Adquirir um terreno para construir a casa própria ou realizar um investimento exige atenção redobrada. A compra de lotes em empreendimentos clandestinos ou irregulares pode resultar em prejuízos financeiros, problemas jurídicos, ausência de infraestrutura, dificuldades para obtenção da escritura e até mesmo embargo ou demolição de construções.
Com o objetivo de conscientizar os consumidores e estimular negociações mais seguras, a campanha Lote Legal, promovida pela Associação das Empresas de Loteamento e Desenvolvimento Urbano (AELO), divulgou uma série de orientações para ajudar compradores a identificar empreendimentos regularizados e evitar fraudes.
De acordo com a campanha, um lote legal integra um empreendimento devidamente aprovado pelos órgãos públicos competentes e registrado em Cartório de Registro de Imóveis. Já os loteamentos clandestinos são comercializados sem cumprir as exigências legais, frequentemente utilizando preços atrativos e promessas de futura regularização que, na maioria dos casos, não oferecem garantias ao comprador.
Dez orientações para uma compra segura
Entre as principais recomendações da campanha está a visita presencial ao terreno antes da negociação. Conhecer o local permite verificar as condições de acesso, a infraestrutura existente e as características da região.
Outra orientação é pesquisar a empresa responsável pelo loteamento, avaliando seu histórico, outros empreendimentos realizados e sua reputação no mercado imobiliário.
Os consumidores também devem exigir toda a documentação do empreendimento e do lote, verificando se o projeto possui aprovação dos órgãos públicos e registro em cartório.

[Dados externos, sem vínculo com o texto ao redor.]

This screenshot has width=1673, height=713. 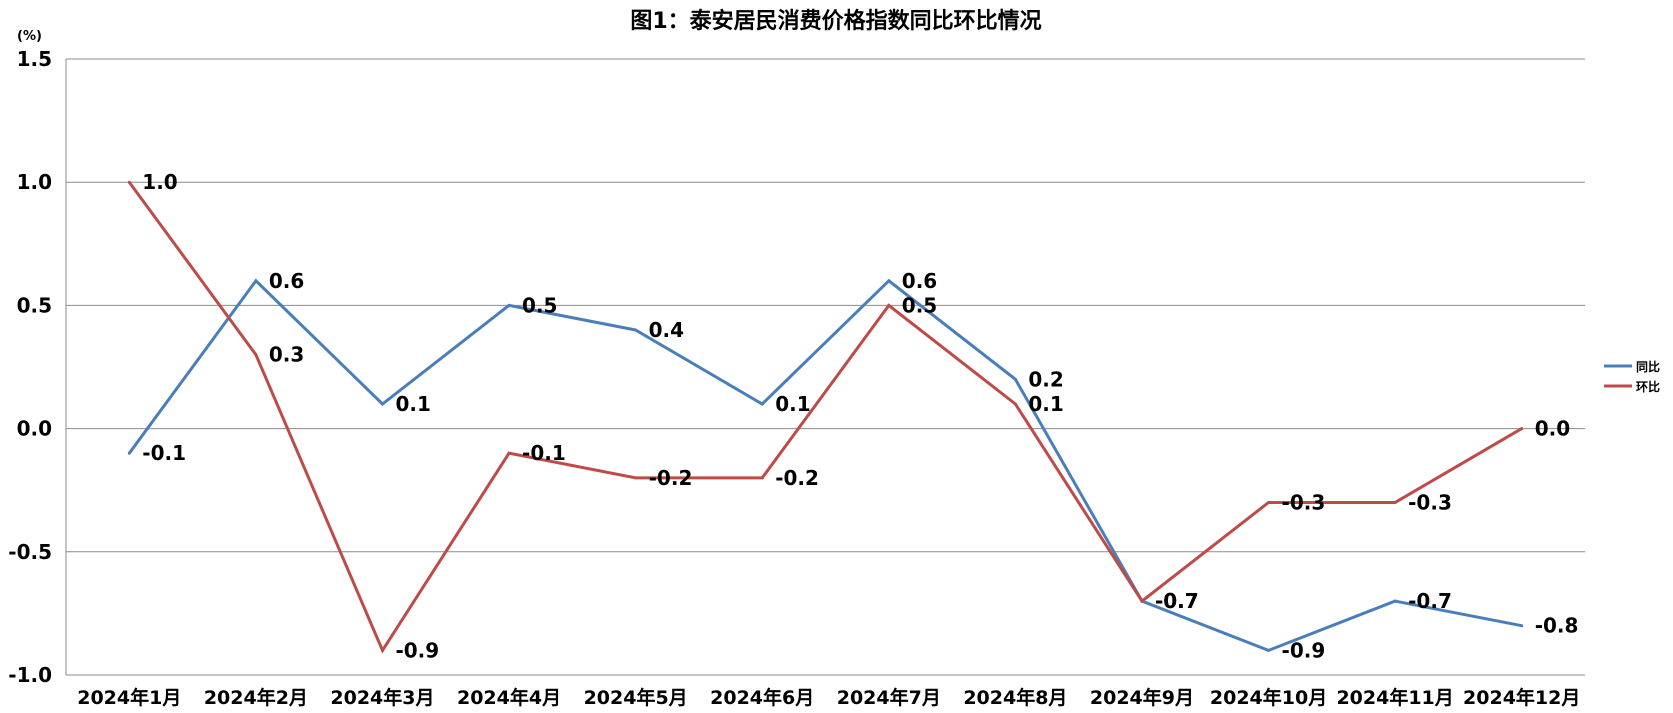 What do you see at coordinates (762, 698) in the screenshot?
I see `x-tick-label: 2024年6月` at bounding box center [762, 698].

A campanha recomenda ainda consultar a Prefeitura para confirmar se o loteamento foi oficialmente aprovado e autorizado pelo município, além de conferir diretamente no Cartório de Registro de Imóveis se o empreendimento está regularmente registrado.

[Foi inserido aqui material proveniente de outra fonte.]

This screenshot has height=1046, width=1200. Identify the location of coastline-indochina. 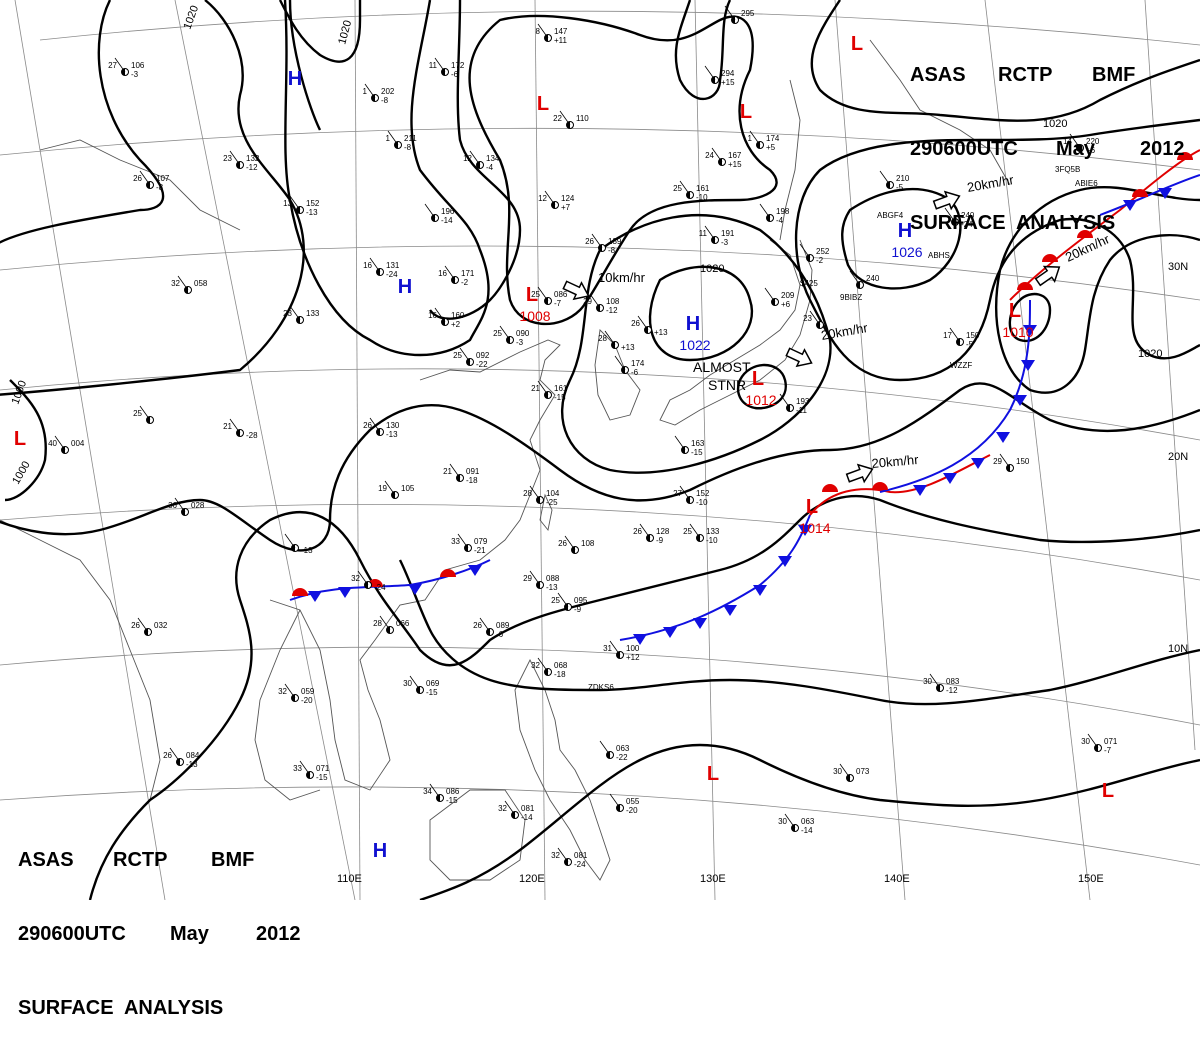
(288, 705).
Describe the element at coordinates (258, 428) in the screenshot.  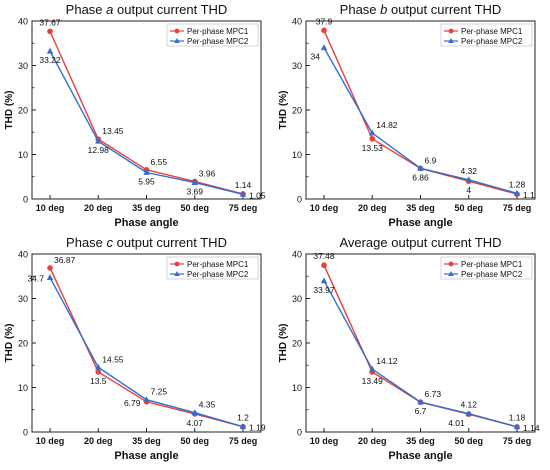
I see `data-label: 1.19` at that location.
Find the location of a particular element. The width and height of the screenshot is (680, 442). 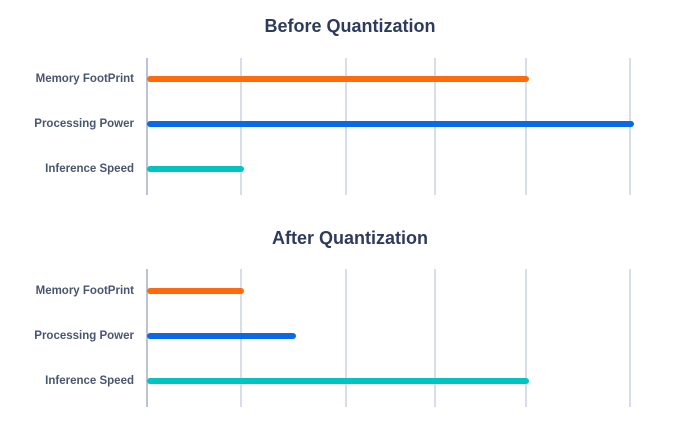

chart-title: Before Quantization is located at coordinates (350, 26).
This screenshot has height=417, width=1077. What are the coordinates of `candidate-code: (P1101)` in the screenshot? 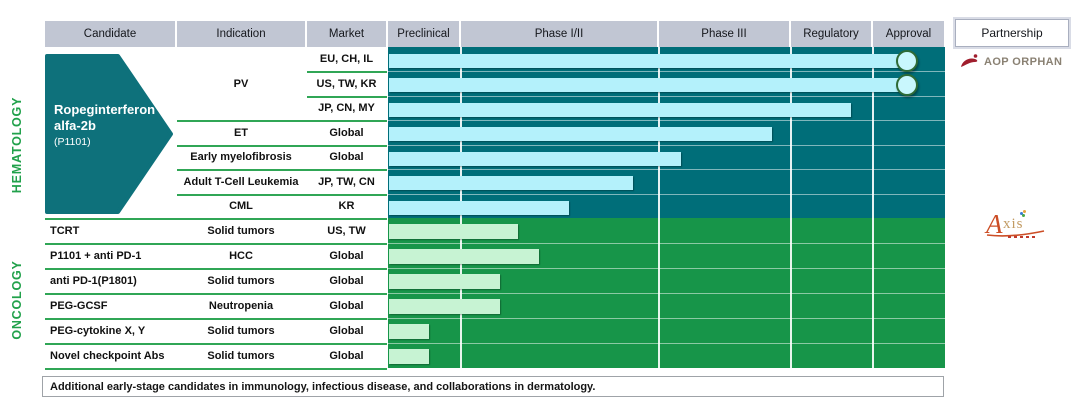 It's located at (72, 142).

Esclarecer todas as dúvidas antes da compra também é considerado essencial. Questões relacionadas à infraestrutura, cronograma das obras, documentação e condições contratuais devem ser respondidas de forma clara pelo vendedor.
Outro alerta importante é desconfiar de terrenos anunciados com preços muito abaixo da média praticada na região. Valores excessivamente reduzidos podem indicar irregularidades ou ausência de documentação legal.

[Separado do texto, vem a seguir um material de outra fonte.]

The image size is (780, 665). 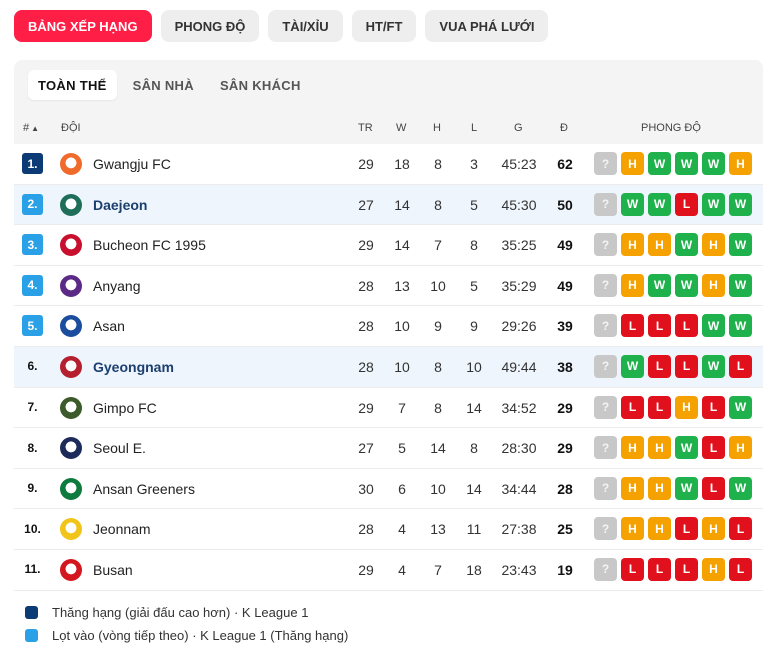 What do you see at coordinates (388, 570) in the screenshot?
I see `table-row: 11. Busan 29 4 7 18 23:43 19? L L L H L` at bounding box center [388, 570].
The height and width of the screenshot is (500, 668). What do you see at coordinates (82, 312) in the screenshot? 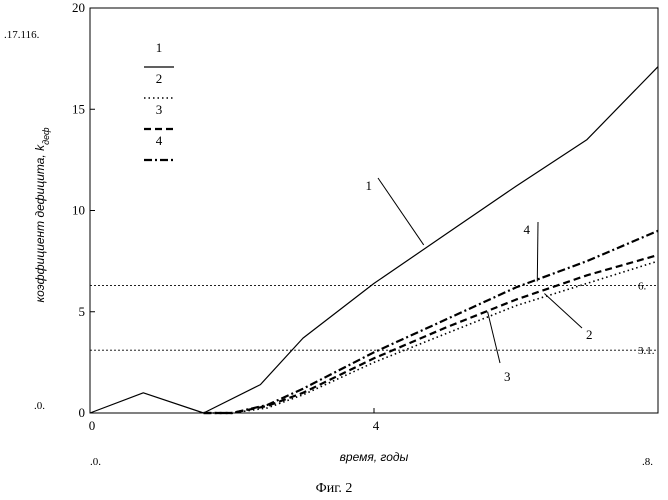
I see `y-tick-label: 5` at bounding box center [82, 312].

A campanha também orienta os consumidores a não aceitarem promessas de regularização futura como garantia de segurança jurídica. Afirmações de que a documentação será providenciada posteriormente não substituem a aprovação e o registro exigidos pela legislação.
Antes da assinatura do contrato, é recomendável verificar se toda a infraestrutura prometida — como redes de água, energia elétrica, drenagem, pavimentação e demais serviços urbanos — possui previsão legal e autorização para execução.
Por fim, a orientação é clara: caso permaneça qualquer dúvida sobre a regularidade do empreendimento, o consumidor deve desistir da negociação e buscar alternativas que ofereçam maior segurança.
Cartilha gratuita e canal para denúncias
Além das orientações, a campanha Lote Legal disponibiliza gratuitamente a Cartilha do Comprador de Lote, material que reúne informações detalhadas sobre como identificar empreendimentos regularizados e quais documentos devem ser exigidos antes da compra.
A iniciativa também mantém um canal para recebimento de denúncias relacionadas a loteamentos clandestinos, com o objetivo de proteger consumidores e contribuir para o combate às práticas ilegais que geram prejuízos às famílias, comprometem o meio ambiente e dificultam o planejamento urbano dos municípios.